> TASK BRIEF: Search through the entries for the word "document" and copy every line that has it.

> RECORDS FOR PROCESSING:
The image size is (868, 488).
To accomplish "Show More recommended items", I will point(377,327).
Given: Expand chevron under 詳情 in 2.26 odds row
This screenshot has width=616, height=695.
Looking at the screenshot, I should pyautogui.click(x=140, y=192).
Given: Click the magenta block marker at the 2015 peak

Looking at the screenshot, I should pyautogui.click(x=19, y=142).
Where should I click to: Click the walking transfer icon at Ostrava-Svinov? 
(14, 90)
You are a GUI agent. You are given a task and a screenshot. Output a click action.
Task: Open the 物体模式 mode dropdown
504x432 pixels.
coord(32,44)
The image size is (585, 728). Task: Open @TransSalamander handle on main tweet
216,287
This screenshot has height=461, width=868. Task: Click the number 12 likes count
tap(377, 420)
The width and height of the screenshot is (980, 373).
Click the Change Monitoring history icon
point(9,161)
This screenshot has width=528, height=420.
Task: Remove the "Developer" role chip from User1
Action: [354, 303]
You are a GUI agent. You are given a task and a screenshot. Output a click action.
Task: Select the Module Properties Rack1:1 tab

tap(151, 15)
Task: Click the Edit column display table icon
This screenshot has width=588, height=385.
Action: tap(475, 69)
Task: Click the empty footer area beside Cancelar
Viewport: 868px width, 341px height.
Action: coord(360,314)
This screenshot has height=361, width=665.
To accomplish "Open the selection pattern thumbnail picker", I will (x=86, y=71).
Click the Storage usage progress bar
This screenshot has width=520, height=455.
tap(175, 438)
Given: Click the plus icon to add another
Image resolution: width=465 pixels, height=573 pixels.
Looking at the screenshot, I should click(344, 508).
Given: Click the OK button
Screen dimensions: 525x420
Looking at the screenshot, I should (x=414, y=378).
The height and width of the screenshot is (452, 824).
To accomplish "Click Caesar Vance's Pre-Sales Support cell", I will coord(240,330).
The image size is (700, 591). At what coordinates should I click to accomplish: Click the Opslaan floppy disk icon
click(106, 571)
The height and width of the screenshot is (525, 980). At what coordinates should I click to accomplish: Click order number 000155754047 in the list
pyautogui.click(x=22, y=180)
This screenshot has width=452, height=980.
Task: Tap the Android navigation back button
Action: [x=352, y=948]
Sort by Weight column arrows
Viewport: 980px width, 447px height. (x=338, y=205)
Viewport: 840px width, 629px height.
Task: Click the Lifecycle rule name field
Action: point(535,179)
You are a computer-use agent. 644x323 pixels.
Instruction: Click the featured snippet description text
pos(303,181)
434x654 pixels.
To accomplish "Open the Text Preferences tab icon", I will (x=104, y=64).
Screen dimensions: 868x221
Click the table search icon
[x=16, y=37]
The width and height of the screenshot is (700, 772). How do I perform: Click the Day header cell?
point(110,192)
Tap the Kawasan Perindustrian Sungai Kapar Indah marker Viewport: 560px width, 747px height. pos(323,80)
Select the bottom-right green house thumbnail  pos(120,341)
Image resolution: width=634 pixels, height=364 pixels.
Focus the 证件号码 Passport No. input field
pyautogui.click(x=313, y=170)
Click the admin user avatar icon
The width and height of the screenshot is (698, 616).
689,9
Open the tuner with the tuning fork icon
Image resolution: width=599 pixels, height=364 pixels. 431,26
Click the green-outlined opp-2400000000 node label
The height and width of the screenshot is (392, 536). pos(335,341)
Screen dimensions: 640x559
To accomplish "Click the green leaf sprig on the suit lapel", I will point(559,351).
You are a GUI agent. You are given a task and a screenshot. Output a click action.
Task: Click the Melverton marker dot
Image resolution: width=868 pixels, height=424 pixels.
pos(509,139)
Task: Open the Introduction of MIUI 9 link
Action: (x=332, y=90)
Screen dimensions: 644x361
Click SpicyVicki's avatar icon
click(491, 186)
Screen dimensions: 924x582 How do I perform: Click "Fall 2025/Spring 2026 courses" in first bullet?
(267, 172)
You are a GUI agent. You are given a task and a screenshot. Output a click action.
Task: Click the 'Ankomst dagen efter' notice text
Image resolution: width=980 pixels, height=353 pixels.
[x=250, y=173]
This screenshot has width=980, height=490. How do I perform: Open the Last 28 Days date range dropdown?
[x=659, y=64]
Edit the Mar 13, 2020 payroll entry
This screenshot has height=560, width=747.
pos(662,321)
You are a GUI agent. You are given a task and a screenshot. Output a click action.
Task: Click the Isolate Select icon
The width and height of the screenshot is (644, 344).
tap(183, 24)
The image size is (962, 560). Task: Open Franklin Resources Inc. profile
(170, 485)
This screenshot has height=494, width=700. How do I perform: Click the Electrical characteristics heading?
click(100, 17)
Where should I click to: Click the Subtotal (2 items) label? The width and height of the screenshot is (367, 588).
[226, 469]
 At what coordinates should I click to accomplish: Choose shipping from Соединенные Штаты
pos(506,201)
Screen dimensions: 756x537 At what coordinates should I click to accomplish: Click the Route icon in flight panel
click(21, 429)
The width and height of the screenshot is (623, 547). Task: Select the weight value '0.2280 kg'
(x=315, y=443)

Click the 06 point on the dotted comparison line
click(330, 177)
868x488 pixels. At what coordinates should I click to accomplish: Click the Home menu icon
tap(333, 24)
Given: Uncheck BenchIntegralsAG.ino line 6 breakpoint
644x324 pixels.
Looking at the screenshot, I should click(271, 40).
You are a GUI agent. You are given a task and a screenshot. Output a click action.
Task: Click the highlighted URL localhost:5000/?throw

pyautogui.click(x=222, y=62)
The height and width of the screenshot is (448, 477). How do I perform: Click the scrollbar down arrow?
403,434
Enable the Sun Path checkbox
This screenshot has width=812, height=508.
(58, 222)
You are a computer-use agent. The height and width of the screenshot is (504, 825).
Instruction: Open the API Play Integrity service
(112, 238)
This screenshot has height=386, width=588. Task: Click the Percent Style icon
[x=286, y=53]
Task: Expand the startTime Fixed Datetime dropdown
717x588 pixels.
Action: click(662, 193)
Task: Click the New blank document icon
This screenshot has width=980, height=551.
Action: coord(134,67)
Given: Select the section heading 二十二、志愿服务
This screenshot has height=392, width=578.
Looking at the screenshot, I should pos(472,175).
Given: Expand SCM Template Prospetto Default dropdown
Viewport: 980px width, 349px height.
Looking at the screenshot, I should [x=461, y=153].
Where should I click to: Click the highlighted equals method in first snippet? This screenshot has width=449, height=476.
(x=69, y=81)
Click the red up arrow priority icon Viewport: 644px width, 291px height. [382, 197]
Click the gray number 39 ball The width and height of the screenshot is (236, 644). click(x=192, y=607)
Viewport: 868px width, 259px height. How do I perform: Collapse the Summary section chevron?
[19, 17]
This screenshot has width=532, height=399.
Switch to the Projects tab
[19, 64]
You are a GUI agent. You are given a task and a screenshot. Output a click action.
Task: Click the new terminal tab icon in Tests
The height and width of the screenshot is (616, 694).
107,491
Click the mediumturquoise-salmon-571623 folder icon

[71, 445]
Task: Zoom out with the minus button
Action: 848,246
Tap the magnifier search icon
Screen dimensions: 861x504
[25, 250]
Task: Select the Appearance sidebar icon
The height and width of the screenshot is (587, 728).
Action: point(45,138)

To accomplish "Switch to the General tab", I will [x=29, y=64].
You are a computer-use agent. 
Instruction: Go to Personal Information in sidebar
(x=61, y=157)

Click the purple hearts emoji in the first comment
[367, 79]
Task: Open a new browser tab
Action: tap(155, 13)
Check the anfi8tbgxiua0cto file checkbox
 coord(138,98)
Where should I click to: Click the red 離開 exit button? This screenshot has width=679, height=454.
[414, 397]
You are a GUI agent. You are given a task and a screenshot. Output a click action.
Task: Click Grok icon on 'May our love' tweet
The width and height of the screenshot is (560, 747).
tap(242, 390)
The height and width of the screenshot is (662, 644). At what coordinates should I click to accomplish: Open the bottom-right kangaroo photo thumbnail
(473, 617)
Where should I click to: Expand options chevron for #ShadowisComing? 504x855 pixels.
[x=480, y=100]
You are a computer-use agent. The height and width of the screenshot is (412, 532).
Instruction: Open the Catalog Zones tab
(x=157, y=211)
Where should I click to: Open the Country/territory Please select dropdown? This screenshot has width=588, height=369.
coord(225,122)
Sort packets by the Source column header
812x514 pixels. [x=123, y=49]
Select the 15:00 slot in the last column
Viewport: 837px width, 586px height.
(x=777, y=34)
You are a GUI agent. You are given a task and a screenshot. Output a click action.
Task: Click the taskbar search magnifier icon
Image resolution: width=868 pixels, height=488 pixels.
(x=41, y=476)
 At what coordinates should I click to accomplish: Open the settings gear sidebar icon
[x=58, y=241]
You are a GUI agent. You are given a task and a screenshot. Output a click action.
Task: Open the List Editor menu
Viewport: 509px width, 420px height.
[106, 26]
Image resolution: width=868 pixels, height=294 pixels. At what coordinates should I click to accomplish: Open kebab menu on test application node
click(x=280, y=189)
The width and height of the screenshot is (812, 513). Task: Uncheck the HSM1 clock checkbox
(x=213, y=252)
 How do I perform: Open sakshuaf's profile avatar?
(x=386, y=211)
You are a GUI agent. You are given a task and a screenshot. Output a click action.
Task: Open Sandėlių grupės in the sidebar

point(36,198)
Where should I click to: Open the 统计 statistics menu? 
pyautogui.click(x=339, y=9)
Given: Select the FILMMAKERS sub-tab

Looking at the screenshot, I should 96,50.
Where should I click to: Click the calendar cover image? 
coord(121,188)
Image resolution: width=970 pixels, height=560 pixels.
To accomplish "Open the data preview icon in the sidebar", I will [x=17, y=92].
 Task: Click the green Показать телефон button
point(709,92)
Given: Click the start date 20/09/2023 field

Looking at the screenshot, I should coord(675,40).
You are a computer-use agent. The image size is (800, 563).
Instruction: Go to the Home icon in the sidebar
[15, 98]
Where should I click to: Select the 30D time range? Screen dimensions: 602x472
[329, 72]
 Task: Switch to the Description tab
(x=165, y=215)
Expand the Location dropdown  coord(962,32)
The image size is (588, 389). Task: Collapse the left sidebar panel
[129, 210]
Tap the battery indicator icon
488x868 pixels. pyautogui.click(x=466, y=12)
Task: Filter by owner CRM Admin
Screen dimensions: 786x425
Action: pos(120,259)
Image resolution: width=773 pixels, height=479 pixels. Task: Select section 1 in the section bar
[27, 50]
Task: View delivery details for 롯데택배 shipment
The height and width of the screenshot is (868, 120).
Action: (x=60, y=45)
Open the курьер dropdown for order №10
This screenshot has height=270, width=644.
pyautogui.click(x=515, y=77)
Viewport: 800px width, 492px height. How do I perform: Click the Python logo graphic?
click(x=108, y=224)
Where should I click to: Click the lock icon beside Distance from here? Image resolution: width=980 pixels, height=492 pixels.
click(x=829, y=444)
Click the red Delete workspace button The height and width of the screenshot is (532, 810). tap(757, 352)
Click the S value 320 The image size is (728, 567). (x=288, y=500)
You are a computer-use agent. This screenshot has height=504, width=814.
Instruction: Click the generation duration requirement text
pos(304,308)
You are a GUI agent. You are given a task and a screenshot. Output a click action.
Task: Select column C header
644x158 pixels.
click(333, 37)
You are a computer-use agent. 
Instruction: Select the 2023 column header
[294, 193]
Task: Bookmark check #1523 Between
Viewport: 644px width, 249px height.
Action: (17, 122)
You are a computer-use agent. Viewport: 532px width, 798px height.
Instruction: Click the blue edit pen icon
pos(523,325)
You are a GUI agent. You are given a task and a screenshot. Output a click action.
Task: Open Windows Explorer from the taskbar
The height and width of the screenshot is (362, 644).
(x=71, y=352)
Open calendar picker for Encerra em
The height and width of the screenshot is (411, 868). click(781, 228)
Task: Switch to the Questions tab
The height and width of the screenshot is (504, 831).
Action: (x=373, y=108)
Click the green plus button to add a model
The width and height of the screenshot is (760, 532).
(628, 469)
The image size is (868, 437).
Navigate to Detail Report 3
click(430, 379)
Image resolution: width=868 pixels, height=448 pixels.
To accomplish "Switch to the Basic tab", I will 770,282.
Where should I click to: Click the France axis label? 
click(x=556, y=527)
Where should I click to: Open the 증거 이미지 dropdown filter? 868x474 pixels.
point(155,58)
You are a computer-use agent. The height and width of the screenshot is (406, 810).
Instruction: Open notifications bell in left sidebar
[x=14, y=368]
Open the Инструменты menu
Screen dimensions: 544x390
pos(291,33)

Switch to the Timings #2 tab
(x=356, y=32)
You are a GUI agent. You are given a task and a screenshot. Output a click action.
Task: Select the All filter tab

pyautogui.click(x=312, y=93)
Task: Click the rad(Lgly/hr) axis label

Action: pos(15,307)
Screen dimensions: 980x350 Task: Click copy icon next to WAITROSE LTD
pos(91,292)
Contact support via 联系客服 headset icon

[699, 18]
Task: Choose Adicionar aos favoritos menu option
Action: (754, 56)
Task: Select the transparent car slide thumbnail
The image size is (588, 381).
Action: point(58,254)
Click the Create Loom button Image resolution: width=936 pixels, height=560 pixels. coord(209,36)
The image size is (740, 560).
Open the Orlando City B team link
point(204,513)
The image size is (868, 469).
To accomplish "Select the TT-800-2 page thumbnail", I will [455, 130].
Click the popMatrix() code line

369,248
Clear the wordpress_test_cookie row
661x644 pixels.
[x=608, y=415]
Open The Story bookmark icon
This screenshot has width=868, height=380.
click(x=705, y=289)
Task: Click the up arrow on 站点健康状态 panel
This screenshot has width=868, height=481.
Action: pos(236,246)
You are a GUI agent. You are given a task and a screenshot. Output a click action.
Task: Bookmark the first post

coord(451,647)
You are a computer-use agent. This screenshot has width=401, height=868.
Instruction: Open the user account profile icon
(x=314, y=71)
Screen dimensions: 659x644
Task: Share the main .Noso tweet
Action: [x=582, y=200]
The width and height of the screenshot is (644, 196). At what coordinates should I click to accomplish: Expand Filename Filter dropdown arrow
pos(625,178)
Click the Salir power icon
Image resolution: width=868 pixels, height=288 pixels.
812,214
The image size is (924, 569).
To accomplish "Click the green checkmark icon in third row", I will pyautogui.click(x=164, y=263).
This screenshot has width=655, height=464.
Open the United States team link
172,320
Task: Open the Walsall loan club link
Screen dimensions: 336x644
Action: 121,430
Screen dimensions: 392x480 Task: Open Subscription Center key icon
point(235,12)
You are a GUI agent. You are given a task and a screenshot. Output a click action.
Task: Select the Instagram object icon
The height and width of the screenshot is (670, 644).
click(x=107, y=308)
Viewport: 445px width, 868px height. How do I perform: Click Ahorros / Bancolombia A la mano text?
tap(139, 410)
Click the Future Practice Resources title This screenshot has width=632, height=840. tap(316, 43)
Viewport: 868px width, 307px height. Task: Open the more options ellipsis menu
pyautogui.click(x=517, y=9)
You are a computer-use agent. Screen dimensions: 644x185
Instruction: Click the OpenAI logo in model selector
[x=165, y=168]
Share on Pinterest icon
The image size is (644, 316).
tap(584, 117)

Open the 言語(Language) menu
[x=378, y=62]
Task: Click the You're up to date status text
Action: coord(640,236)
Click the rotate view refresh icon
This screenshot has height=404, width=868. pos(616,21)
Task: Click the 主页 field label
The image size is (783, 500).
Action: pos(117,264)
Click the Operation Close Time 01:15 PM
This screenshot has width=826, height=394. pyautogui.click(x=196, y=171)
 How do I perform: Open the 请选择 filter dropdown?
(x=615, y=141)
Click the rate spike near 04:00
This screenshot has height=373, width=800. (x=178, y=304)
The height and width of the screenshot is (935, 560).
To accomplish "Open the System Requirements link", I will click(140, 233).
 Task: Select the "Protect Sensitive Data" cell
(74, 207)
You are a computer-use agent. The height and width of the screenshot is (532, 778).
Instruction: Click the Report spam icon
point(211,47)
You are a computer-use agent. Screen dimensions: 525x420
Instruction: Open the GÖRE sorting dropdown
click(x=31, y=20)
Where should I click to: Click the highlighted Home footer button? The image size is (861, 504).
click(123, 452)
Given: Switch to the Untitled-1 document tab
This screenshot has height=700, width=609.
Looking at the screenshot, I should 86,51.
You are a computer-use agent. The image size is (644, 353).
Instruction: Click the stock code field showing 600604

> SOLVED EXERCISE:
Task: Click the New blank document icon
Given: Switch to the Untitled-1 document tab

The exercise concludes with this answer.